— start of Listed entries —

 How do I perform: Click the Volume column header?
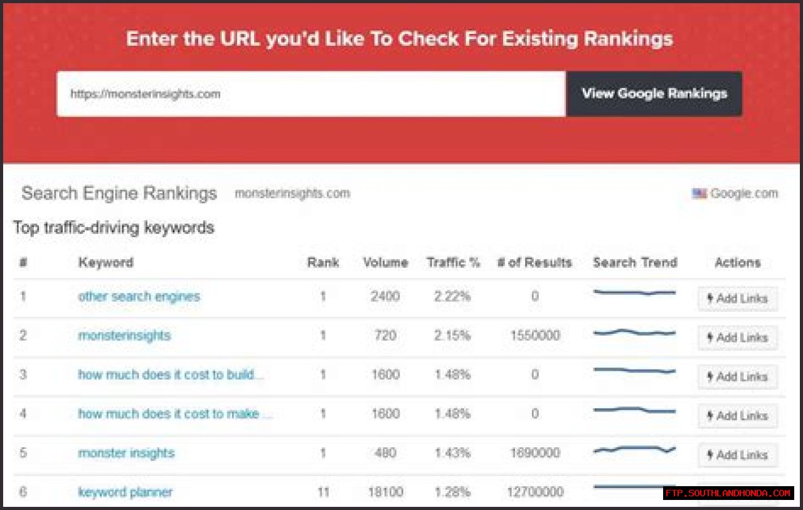(385, 263)
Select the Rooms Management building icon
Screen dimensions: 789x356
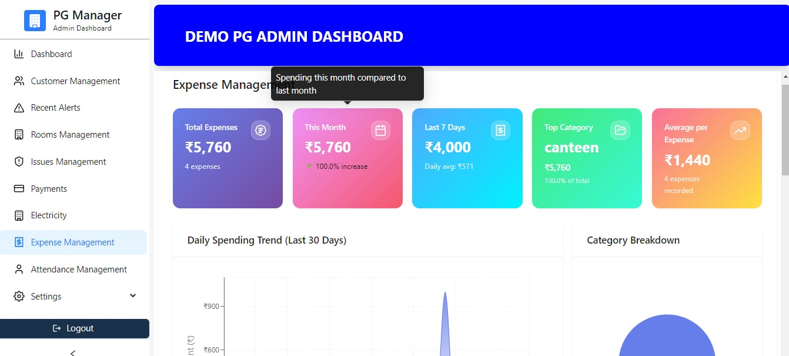tap(18, 134)
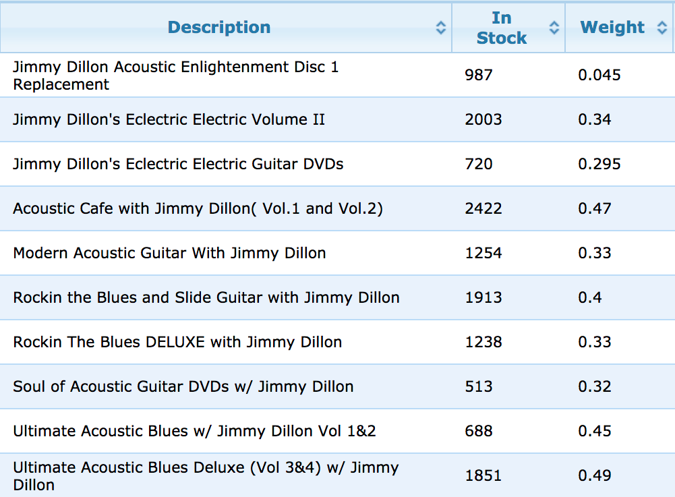This screenshot has width=675, height=497.
Task: Click the 0.045 weight value
Action: (599, 75)
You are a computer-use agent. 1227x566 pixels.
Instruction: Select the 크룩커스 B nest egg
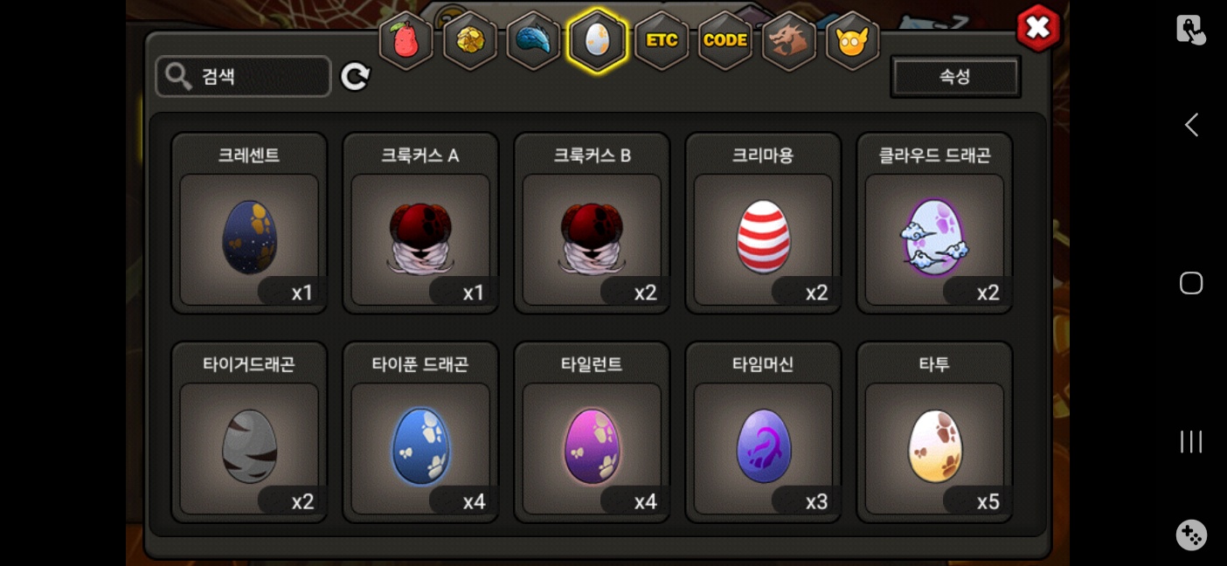tap(592, 223)
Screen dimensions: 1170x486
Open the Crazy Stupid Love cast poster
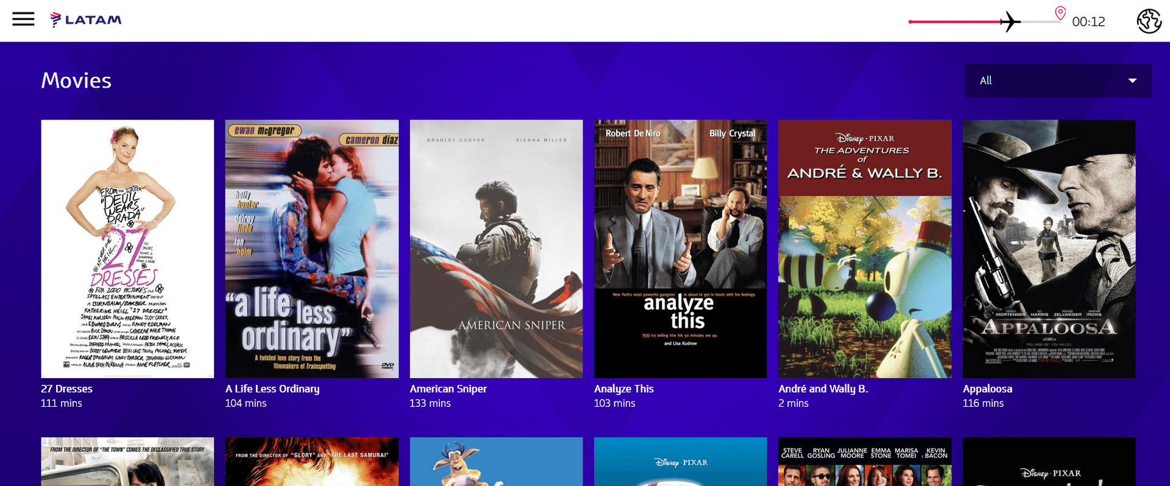pyautogui.click(x=865, y=464)
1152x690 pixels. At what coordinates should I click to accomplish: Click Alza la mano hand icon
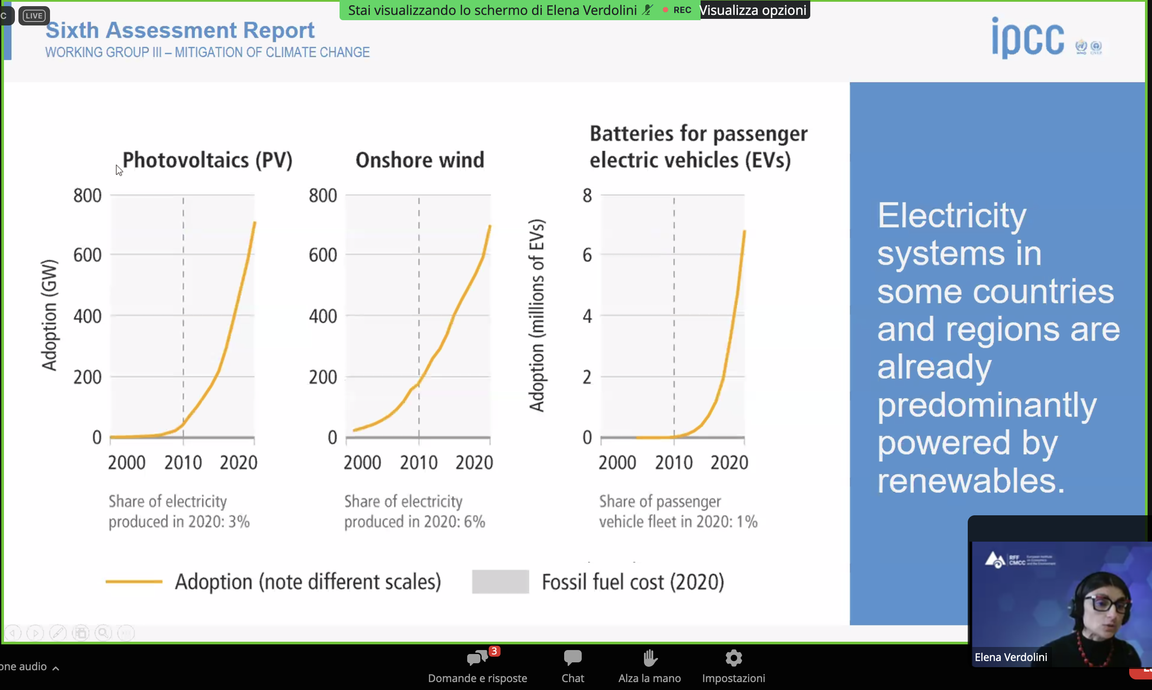650,658
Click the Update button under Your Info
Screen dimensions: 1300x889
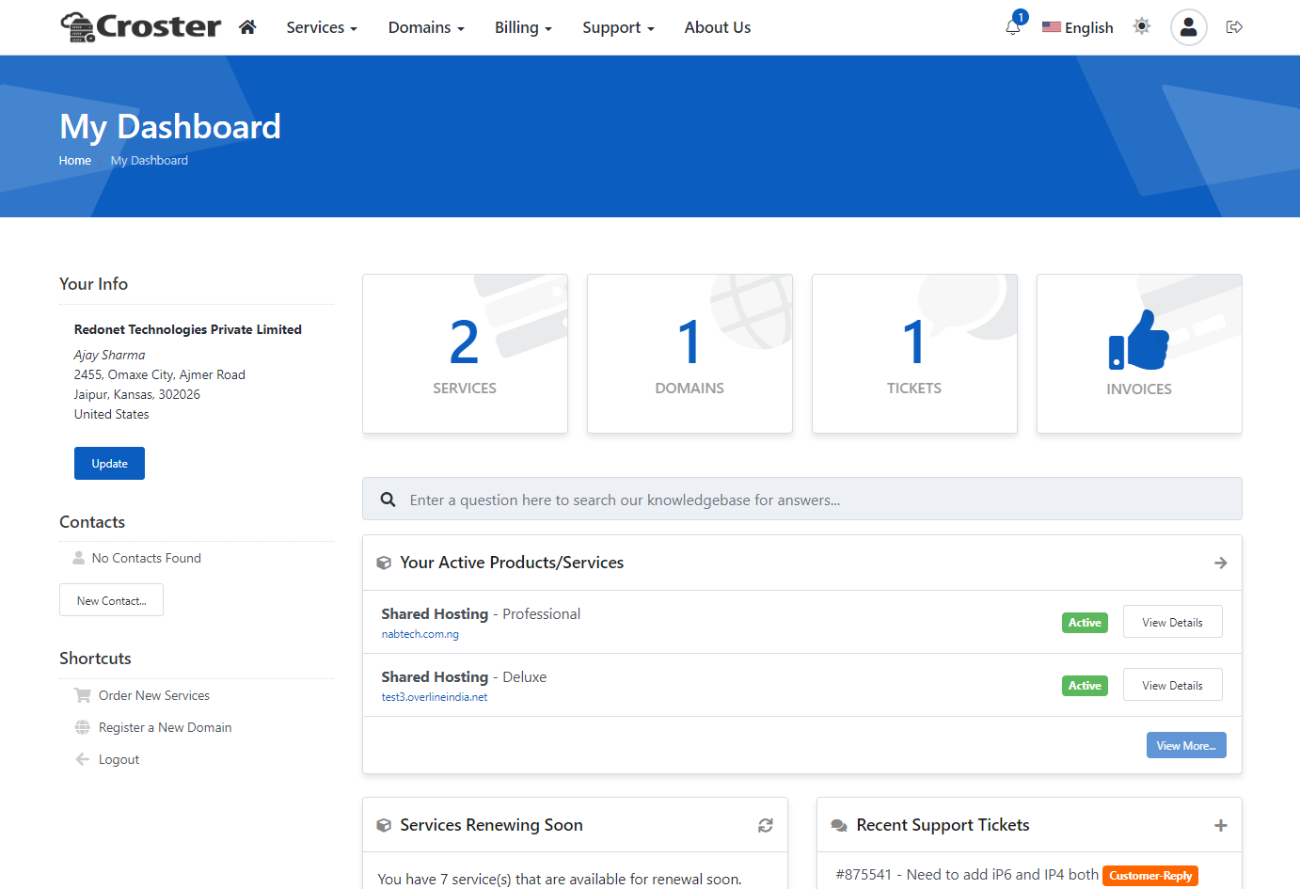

— end of Listed entries —

_Task directions_. Copy the lines starting at the one containing "You are a computer-use" and ending at the last line, changing "Screen dimensions" to "Screen size" and leaving everything else as it is. Omit the pictures.

_Finished exercise_.
You are a computer-use agent. 1227x566 pixels.
Instruction: Select the 크룩커스 B nest egg
tap(592, 223)
Screen size: 1170x486
Open the Crazy Stupid Love cast poster
pyautogui.click(x=865, y=464)
1152x690 pixels. At what coordinates should I click to accomplish: Click Alza la mano hand icon
650,658
Click the Update button under Your Info
Screen size: 1300x889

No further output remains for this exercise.